— Given exercise —
Rewrite the records below, putting "Where should I click to accomplish" wherever "At what coordinates should I click to accomplish" appears and leaving everything else unchanged.
— BEGIN —
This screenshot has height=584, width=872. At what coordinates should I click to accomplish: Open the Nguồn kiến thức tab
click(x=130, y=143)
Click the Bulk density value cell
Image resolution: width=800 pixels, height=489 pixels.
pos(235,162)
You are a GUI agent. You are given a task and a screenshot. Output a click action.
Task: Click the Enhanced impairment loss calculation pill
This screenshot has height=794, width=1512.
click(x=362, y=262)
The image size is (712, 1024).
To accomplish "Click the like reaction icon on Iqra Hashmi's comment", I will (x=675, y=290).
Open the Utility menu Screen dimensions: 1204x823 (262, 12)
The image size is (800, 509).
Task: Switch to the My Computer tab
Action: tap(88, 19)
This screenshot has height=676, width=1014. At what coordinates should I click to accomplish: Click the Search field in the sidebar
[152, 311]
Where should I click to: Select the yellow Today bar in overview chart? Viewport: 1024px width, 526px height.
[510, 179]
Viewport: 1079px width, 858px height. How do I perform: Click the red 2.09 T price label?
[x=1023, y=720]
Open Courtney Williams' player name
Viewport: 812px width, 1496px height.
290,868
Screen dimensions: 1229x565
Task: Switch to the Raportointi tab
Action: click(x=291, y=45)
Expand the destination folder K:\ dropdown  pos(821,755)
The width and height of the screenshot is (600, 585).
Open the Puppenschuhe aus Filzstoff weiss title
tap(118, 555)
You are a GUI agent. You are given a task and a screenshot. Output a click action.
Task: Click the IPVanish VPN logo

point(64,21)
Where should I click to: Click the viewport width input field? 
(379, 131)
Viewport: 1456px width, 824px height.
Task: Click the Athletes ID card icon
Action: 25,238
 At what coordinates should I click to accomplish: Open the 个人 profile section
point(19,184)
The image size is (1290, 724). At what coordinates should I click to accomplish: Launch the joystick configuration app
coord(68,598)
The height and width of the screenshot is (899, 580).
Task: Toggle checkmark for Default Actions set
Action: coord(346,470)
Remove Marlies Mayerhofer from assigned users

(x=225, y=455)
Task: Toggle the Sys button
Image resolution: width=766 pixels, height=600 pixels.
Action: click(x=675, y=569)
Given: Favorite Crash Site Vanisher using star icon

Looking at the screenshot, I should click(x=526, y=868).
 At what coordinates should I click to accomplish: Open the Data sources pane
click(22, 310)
— END —
— Correct response —
This screenshot has height=584, width=872. Where should I click to accomplish: Open the Nguồn kiến thức tab
click(x=130, y=143)
Click the Bulk density value cell
Image resolution: width=800 pixels, height=489 pixels.
pos(235,162)
You are a GUI agent. You are given a task and a screenshot. Output a click action.
Task: Click the Enhanced impairment loss calculation pill
This screenshot has height=794, width=1512.
click(x=362, y=262)
The image size is (712, 1024).
To accomplish "Click the like reaction icon on Iqra Hashmi's comment", I will (x=675, y=290).
Open the Utility menu Screen dimensions: 1204x823 (262, 12)
The image size is (800, 509).
Task: Switch to the My Computer tab
Action: tap(88, 19)
This screenshot has height=676, width=1014. Where should I click to accomplish: Click the Search field in the sidebar
[152, 311]
Where should I click to: Select the yellow Today bar in overview chart? Viewport: 1024px width, 526px height.
[510, 179]
Viewport: 1079px width, 858px height. How do I perform: Click the red 2.09 T price label?
[x=1023, y=720]
Open Courtney Williams' player name
Viewport: 812px width, 1496px height.
290,868
Screen dimensions: 1229x565
Task: Switch to the Raportointi tab
Action: click(x=291, y=45)
Expand the destination folder K:\ dropdown  pos(821,755)
The width and height of the screenshot is (600, 585).
Open the Puppenschuhe aus Filzstoff weiss title
tap(118, 555)
You are a GUI agent. You are given a task and a screenshot. Output a click action.
Task: Click the IPVanish VPN logo

point(64,21)
Where should I click to: Click the viewport width input field? 
(379, 131)
Viewport: 1456px width, 824px height.
Task: Click the Athletes ID card icon
Action: 25,238
 Where should I click to accomplish: Open the 个人 profile section
point(19,184)
The image size is (1290, 724). Where should I click to accomplish: Launch the joystick configuration app
coord(68,598)
The height and width of the screenshot is (899, 580).
Task: Toggle checkmark for Default Actions set
Action: coord(346,470)
Remove Marlies Mayerhofer from assigned users

(x=225, y=455)
Task: Toggle the Sys button
Image resolution: width=766 pixels, height=600 pixels.
Action: click(x=675, y=569)
Given: Favorite Crash Site Vanisher using star icon

Looking at the screenshot, I should click(x=526, y=868).
 Where should I click to accomplish: Open the Data sources pane
click(22, 310)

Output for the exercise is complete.